(Stored dataset items)
..........
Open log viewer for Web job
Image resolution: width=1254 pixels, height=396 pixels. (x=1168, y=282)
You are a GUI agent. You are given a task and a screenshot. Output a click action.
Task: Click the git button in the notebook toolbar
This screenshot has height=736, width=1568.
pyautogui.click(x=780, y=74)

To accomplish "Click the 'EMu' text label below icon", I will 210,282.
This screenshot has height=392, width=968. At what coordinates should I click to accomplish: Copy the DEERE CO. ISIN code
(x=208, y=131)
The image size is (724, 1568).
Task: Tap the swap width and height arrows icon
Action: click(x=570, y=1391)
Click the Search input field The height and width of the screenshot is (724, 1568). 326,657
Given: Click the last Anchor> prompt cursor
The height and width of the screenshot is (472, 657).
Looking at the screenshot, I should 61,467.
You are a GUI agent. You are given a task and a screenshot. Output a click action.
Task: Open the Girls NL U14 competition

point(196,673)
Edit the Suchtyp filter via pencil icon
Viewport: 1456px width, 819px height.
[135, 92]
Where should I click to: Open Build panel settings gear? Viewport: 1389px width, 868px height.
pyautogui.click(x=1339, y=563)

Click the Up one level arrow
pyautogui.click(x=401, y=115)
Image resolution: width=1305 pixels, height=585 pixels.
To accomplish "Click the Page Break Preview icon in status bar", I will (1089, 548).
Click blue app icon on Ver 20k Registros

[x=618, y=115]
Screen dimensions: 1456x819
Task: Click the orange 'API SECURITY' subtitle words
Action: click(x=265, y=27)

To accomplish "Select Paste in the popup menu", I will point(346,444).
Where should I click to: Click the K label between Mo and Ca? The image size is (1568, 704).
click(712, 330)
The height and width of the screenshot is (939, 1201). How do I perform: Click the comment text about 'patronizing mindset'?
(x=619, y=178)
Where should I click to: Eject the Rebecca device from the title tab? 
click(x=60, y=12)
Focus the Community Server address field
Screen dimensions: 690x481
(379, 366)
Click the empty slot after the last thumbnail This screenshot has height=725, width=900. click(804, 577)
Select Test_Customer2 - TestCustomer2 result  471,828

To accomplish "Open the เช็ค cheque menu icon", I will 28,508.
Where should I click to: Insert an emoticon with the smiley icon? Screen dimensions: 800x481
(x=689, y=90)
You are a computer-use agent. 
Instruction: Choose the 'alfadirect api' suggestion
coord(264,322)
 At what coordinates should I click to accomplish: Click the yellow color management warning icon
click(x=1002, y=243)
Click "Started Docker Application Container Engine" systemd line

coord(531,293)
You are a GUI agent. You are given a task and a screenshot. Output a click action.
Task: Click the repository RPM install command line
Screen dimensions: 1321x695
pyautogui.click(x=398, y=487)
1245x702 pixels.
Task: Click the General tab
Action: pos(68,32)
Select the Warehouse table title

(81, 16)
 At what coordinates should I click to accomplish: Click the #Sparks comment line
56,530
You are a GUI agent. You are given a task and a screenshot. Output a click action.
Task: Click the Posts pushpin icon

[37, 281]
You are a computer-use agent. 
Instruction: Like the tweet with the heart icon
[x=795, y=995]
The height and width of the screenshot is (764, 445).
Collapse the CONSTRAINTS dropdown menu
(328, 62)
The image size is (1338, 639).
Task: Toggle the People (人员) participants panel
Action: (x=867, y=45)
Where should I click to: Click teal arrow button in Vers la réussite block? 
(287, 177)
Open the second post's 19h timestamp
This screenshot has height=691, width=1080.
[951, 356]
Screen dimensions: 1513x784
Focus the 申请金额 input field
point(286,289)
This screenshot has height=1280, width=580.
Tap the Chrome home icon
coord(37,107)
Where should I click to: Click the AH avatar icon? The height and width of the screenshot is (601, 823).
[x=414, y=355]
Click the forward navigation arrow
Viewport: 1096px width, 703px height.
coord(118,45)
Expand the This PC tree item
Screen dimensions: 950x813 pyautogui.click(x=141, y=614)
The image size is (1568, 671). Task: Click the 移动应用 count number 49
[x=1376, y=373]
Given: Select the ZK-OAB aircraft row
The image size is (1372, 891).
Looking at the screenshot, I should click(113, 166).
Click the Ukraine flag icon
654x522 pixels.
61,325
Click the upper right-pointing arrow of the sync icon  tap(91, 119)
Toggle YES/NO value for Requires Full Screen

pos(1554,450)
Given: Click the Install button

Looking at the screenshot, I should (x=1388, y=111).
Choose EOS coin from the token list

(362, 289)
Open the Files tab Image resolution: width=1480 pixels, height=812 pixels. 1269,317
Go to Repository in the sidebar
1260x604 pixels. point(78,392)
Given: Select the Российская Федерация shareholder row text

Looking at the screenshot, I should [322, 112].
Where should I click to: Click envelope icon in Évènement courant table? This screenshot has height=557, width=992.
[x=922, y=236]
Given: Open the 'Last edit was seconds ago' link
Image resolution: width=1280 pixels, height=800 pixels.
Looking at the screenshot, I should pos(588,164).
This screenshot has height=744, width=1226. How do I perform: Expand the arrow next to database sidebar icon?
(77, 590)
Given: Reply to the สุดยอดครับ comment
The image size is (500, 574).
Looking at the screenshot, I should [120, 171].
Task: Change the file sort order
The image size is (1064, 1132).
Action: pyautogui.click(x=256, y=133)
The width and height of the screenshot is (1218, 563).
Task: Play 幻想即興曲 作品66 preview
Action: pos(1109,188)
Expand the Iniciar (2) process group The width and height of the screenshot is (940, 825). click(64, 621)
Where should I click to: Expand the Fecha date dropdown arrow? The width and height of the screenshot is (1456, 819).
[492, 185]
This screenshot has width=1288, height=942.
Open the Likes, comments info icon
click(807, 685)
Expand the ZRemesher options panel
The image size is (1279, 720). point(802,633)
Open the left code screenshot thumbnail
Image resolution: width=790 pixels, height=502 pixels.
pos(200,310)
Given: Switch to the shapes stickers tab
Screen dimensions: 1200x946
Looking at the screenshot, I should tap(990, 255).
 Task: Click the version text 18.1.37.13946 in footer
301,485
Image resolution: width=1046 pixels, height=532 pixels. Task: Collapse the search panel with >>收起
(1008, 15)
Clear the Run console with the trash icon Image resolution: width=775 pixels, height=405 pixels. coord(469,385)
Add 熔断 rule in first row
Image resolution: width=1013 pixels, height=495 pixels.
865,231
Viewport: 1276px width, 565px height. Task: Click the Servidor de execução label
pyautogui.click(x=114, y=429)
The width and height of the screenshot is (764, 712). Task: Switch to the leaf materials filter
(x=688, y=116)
..........
Can you arrange every line of the data above as a Markdown table with two columns, Row and Line, giving each line its own numbered row and omitting blank lines?

# The reply:
| Row | Line |
|---|---|
| 1 | Open log viewer for Web job |
| 2 | Image resolution: width=1254 pixels, height=396 pixels. (x=1168, y=282) |
| 3 | You are a GUI agent. You are given a task and a screenshot. Output a click action. |
| 4 | Task: Click the git button in the notebook toolbar |
| 5 | This screenshot has height=736, width=1568. |
| 6 | pyautogui.click(x=780, y=74) |
| 7 | To accomplish "Click the 'EMu' text label below icon", I will 210,282. |
| 8 | This screenshot has height=392, width=968. At what coordinates should I click to accomplish: Copy the DEERE CO. ISIN code |
| 9 | (x=208, y=131) |
| 10 | The image size is (724, 1568). |
| 11 | Task: Tap the swap width and height arrows icon |
| 12 | Action: click(x=570, y=1391) |
| 13 | Click the Search input field The height and width of the screenshot is (724, 1568). 326,657 |
| 14 | Given: Click the last Anchor> prompt cursor |
| 15 | The height and width of the screenshot is (472, 657). |
| 16 | Looking at the screenshot, I should 61,467. |
| 17 | You are a GUI agent. You are given a task and a screenshot. Output a click action. |
| 18 | Task: Open the Girls NL U14 competition |
| 19 | point(196,673) |
| 20 | Edit the Suchtyp filter via pencil icon |
| 21 | Viewport: 1456px width, 819px height. |
| 22 | [135, 92] |
| 23 | Where should I click to: Open Build panel settings gear? Viewport: 1389px width, 868px height. |
| 24 | pyautogui.click(x=1339, y=563) |
| 25 | Click the Up one level arrow |
| 26 | pyautogui.click(x=401, y=115) |
| 27 | Image resolution: width=1305 pixels, height=585 pixels. |
| 28 | To accomplish "Click the Page Break Preview icon in status bar", I will (1089, 548). |
| 29 | Click blue app icon on Ver 20k Registros |
| 30 | [x=618, y=115] |
| 31 | Screen dimensions: 1456x819 |
| 32 | Task: Click the orange 'API SECURITY' subtitle words |
| 33 | Action: click(x=265, y=27) |
| 34 | To accomplish "Select Paste in the popup menu", I will point(346,444). |
| 35 | Where should I click to: Click the K label between Mo and Ca? The image size is (1568, 704). |
| 36 | click(712, 330) |
| 37 | The height and width of the screenshot is (939, 1201). How do I perform: Click the comment text about 'patronizing mindset'? |
| 38 | (x=619, y=178) |
| 39 | Where should I click to: Eject the Rebecca device from the title tab?  |
| 40 | click(x=60, y=12) |
| 41 | Focus the Community Server address field |
| 42 | Screen dimensions: 690x481 |
| 43 | (379, 366) |
| 44 | Click the empty slot after the last thumbnail This screenshot has height=725, width=900. click(804, 577) |
| 45 | Select Test_Customer2 - TestCustomer2 result  471,828 |
| 46 | To accomplish "Open the เช็ค cheque menu icon", I will 28,508. |
| 47 | Where should I click to: Insert an emoticon with the smiley icon? Screen dimensions: 800x481 |
| 48 | (x=689, y=90) |
| 49 | You are a computer-use agent.  |
| 50 | Instruction: Choose the 'alfadirect api' suggestion |
| 51 | coord(264,322) |
| 52 |  At what coordinates should I click to accomplish: Click the yellow color management warning icon |
| 53 | click(x=1002, y=243) |
| 54 | Click "Started Docker Application Container Engine" systemd line |
| 55 | coord(531,293) |
| 56 | You are a GUI agent. You are given a task and a screenshot. Output a click action. |
| 57 | Task: Click the repository RPM install command line |
| 58 | Screen dimensions: 1321x695 |
| 59 | pyautogui.click(x=398, y=487) |
| 60 | 1245x702 pixels. |
| 61 | Task: Click the General tab |
| 62 | Action: pos(68,32) |
| 63 | Select the Warehouse table title |
| 64 | (81, 16) |
| 65 |  At what coordinates should I click to accomplish: Click the #Sparks comment line |
| 66 | 56,530 |
| 67 | You are a GUI agent. You are given a task and a screenshot. Output a click action. |
| 68 | Task: Click the Posts pushpin icon |
| 69 | [37, 281] |
| 70 | You are a computer-use agent.  |
| 71 | Instruction: Like the tweet with the heart icon |
| 72 | [x=795, y=995] |
| 73 | The height and width of the screenshot is (764, 445). |
| 74 | Collapse the CONSTRAINTS dropdown menu |
| 75 | (328, 62) |
| 76 | The image size is (1338, 639). |
| 77 | Task: Toggle the People (人员) participants panel |
| 78 | Action: (x=867, y=45) |
| 79 | Where should I click to: Click teal arrow button in Vers la réussite block?  |
| 80 | (287, 177) |
| 81 | Open the second post's 19h timestamp |
| 82 | This screenshot has height=691, width=1080. |
| 83 | [951, 356] |
| 84 | Screen dimensions: 1513x784 |
| 85 | Focus the 申请金额 input field |
| 86 | point(286,289) |
| 87 | This screenshot has height=1280, width=580. |
| 88 | Tap the Chrome home icon |
| 89 | coord(37,107) |
| 90 | Where should I click to: Click the AH avatar icon? The height and width of the screenshot is (601, 823). |
| 91 | [x=414, y=355] |
| 92 | Click the forward navigation arrow |
| 93 | Viewport: 1096px width, 703px height. |
| 94 | coord(118,45) |
| 95 | Expand the This PC tree item |
| 96 | Screen dimensions: 950x813 pyautogui.click(x=141, y=614) |
| 97 | The image size is (1568, 671). Task: Click the 移动应用 count number 49 |
| 98 | [x=1376, y=373] |
| 99 | Given: Select the ZK-OAB aircraft row |
| 100 | The image size is (1372, 891). |
| 101 | Looking at the screenshot, I should click(113, 166). |
| 102 | Click the Ukraine flag icon |
| 103 | 654x522 pixels. |
| 104 | 61,325 |
| 105 | Click the upper right-pointing arrow of the sync icon  tap(91, 119) |
| 106 | Toggle YES/NO value for Requires Full Screen |
| 107 | pos(1554,450) |
| 108 | Given: Click the Install button |
| 109 | Looking at the screenshot, I should (x=1388, y=111). |
| 110 | Choose EOS coin from the token list |
| 111 | (362, 289) |
| 112 | Open the Files tab Image resolution: width=1480 pixels, height=812 pixels. 1269,317 |
| 113 | Go to Repository in the sidebar |
| 114 | 1260x604 pixels. point(78,392) |
| 115 | Given: Select the Российская Федерация shareholder row text |
| 116 | Looking at the screenshot, I should [322, 112]. |
| 117 | Where should I click to: Click envelope icon in Évènement courant table? This screenshot has height=557, width=992. |
| 118 | [x=922, y=236] |
| 119 | Given: Open the 'Last edit was seconds ago' link |
| 120 | Image resolution: width=1280 pixels, height=800 pixels. |
| 121 | Looking at the screenshot, I should pos(588,164). |
| 122 | This screenshot has height=744, width=1226. How do I perform: Expand the arrow next to database sidebar icon? |
| 123 | (77, 590) |
| 124 | Given: Reply to the สุดยอดครับ comment |
| 125 | The image size is (500, 574). |
| 126 | Looking at the screenshot, I should [120, 171]. |
| 127 | Task: Change the file sort order |
| 128 | The image size is (1064, 1132). |
| 129 | Action: pyautogui.click(x=256, y=133) |
| 130 | The width and height of the screenshot is (1218, 563). |
| 131 | Task: Play 幻想即興曲 作品66 preview |
| 132 | Action: pos(1109,188) |
| 133 | Expand the Iniciar (2) process group The width and height of the screenshot is (940, 825). click(64, 621) |
| 134 | Where should I click to: Expand the Fecha date dropdown arrow? The width and height of the screenshot is (1456, 819). |
| 135 | [492, 185] |
| 136 | This screenshot has width=1288, height=942. |
| 137 | Open the Likes, comments info icon |
| 138 | click(807, 685) |
| 139 | Expand the ZRemesher options panel |
| 140 | The image size is (1279, 720). point(802,633) |
| 141 | Open the left code screenshot thumbnail |
| 142 | Image resolution: width=790 pixels, height=502 pixels. |
| 143 | pos(200,310) |
| 144 | Given: Switch to the shapes stickers tab |
| 145 | Screen dimensions: 1200x946 |
| 146 | Looking at the screenshot, I should tap(990, 255). |
| 147 |  Task: Click the version text 18.1.37.13946 in footer |
| 148 | 301,485 |
| 149 | Image resolution: width=1046 pixels, height=532 pixels. Task: Collapse the search panel with >>收起 |
| 150 | (1008, 15) |
| 151 | Clear the Run console with the trash icon Image resolution: width=775 pixels, height=405 pixels. coord(469,385) |
| 152 | Add 熔断 rule in first row |
| 153 | Image resolution: width=1013 pixels, height=495 pixels. |
| 154 | 865,231 |
| 155 | Viewport: 1276px width, 565px height. Task: Click the Servidor de execução label |
| 156 | pyautogui.click(x=114, y=429) |
| 157 | The width and height of the screenshot is (764, 712). Task: Switch to the leaf materials filter |
| 158 | (x=688, y=116) |